If your symptoms become very bad, it’s a good idea to meet with a chiropractor for adjustments or a occupational therapist to get a professional opinion about which types of exercises will be most helpful. Below are some specific exercises you can perform to stretch the susceptible hands and wrist:
- Extend and stretch both wrists and fingers as you count to five. Straighten both wrists and relax your fingers, then make a fist with both hands. Count to five as you hold, then straighten again. Repeat this series several times in a row, about 2–3 times per day.
- Hold your hands in “prayer pose” with your palms touching, and rotate the hand up and down.
- Roll the wrists gently in circles.
- Stretch the spaces between the fingers lightly.
3. Apply Ice to Reduce Pain
Applying ice and stretching your hands can both help relieve painful symptoms. Use an ice pack held in your hand, or over your hand, for about 15 minutes, twice daily.
4. Use Essential Oils
Essential oils can be applied to the painful area to promote healing, decrease swelling, reduce inflammation and dull pain. The best essential oils for treating carpal tunnel syndrome symptoms include: wintergreen oil, cypress oil, helichrysum oil, peppermint oil and frankincense oil. Use a mixture of oils by adding about 3–4 drops mixed with a bit of coconut oil. Rub it on the inflamed area 1–3 times daily for the most relief.

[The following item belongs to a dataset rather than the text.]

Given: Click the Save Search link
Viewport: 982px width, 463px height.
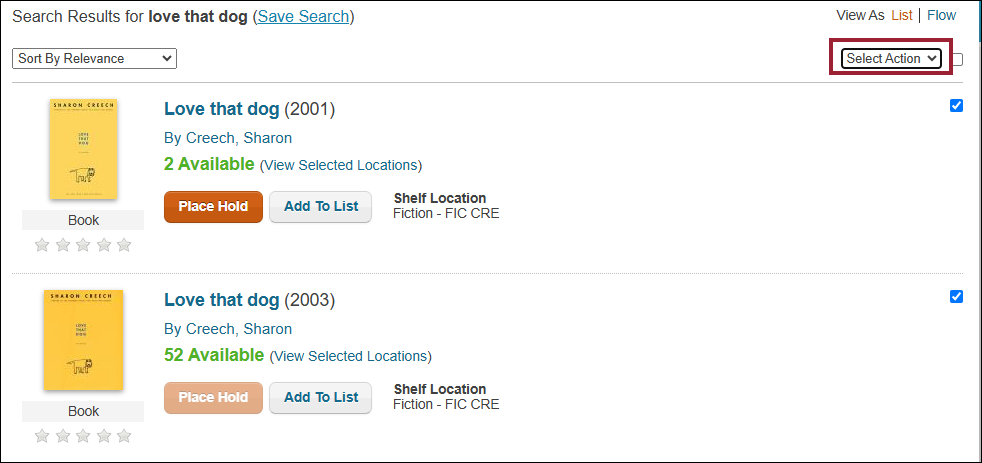Looking at the screenshot, I should [x=303, y=16].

Precautions When Treating Carpal Tunnel Syndrome Symptoms
Try to treat your carpal tunnel symptoms sooner rather than later, due to how they tend to worsen with time. Visit an orthopedist, chiropractor or your primary doctor if you notice symptoms like numbness in one or both hands, a very weak grip, tingling and other signs of carpal tunnel.

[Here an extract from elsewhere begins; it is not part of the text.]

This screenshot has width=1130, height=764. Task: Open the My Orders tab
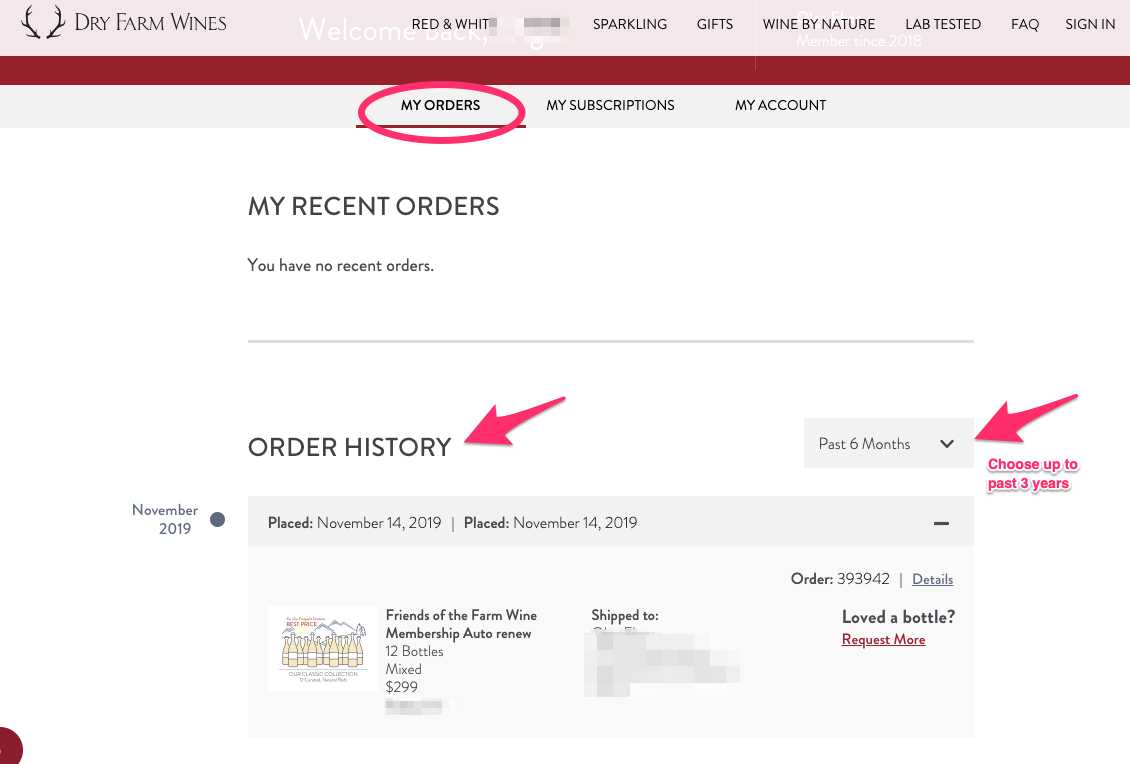tap(440, 105)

Final Thoughts on Carpal Tunnel Syndrome
- Carpal tunnel syndrome is a condition that affects the wrists and hands, causing inflammation in the small opening just below the base of the wrist. Pain and numbness occur due to compression of the median nerve leading to the hand.
- Symptoms of carpal tunnel syndrome typically include: pain in the wrist/hand/fingers, throbbing, tingling, weakness, shock sensations and limited range of motion.
- Natural ways to find carpal tunnel relief include: fixing your posture, resting the affected hand, receiving chiropractic adjustments, exercising and stretching the wrist/hand, and taking supplements to help reduce inflammation.